Cependant, Giustiniani gardait toujours son mystérieux sourire
en
regardant Fatima. Ce petit vieux était bien trop fin pour ne pas
comprendre où allait la Syrie. Un des premiers, il flaira l'escroquerie
politique. Il fallait perdre aux yeux du monde les rebelles et les
insurgés. Il suffisait pour cela de les infiltrer avec des mercenaires,
volontiers sanguinaires, qui pourraient à loisir perpétrer des actes
sanglants en proférant des sentences extrémistes. C'était cela la
nouvelle tactique du régime et de ses alliés. C'était un stratagème
dangereux, car, une fois les barbares dans la place, rien ne pouvait
assurer qu'ils se contenteraient indéfiniment du rôle que la parti
entendait leur faire jouer.
Quant à Jisri et à Ghali, ils vivaient dans un aveuglement effaré ;
il n'était pas certain qu'ils eussent une opinion ; ils voulaient
manger et dormir en paix, là se bornaient leurs aspirations politiques.
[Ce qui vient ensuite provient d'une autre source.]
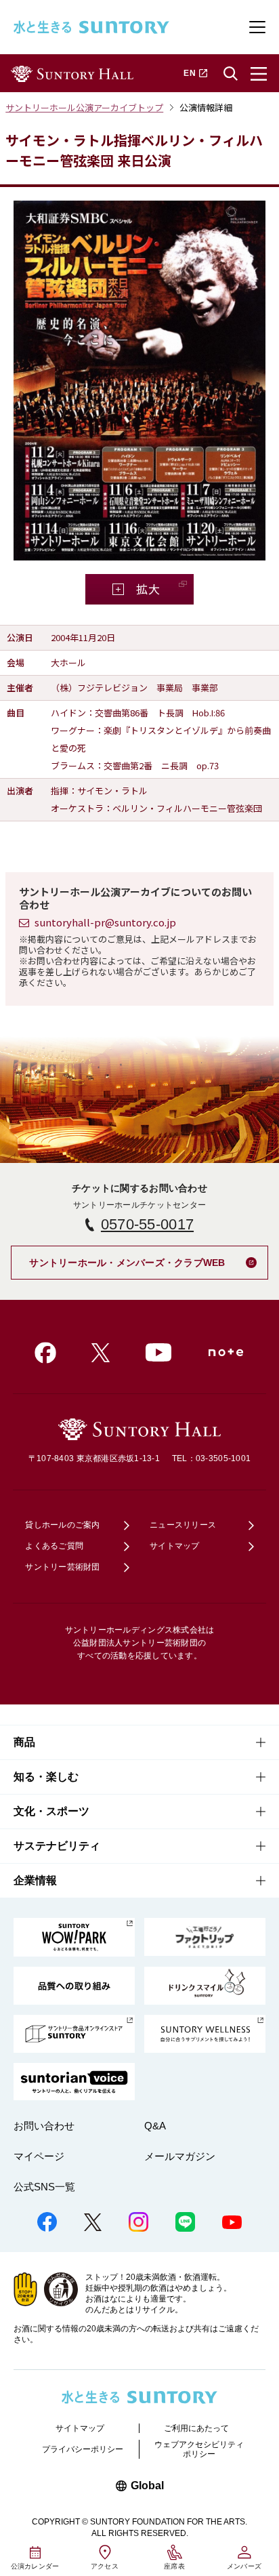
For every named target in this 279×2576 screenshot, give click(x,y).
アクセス (105, 2566)
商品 (24, 1742)
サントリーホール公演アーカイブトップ (84, 107)
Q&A (155, 2125)
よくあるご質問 (54, 1546)
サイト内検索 (230, 73)
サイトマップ (175, 1546)
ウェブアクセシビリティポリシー (199, 2449)
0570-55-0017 (147, 1224)
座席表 (174, 2566)
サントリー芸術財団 (62, 1567)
Giustiniani, seul, avait compris le jeu du pouvoir en place. Il s'y
amusait. Le heurt des ambitions,
l'étalage des sottises bourgeoises, avaient fini par lui offrir chaque
soir un spectacle des plus réjouissants. Il grelottait à la pensée de
se renfermer dans son petit logement, dû à la charité de Marcopoli. Ce
fut avec une joie malicieuse qu'il garda pour lui la
conviction que le régime finirait cependant par céder, sans pour autant
s'attrister davantage de la guerre civile généralisée qui ne manquerait
pas de se dérouler. Il feignit
l'aveuglement, travaillant comme par le passé au triomphe de la
légitimité, restant toujours aux ordres du parti et des alaouites.
Dès le premier jour, il avait pénétré la ruse dont Kemal se faisait
l'agent,
et il croyait que Fatima était sa complice.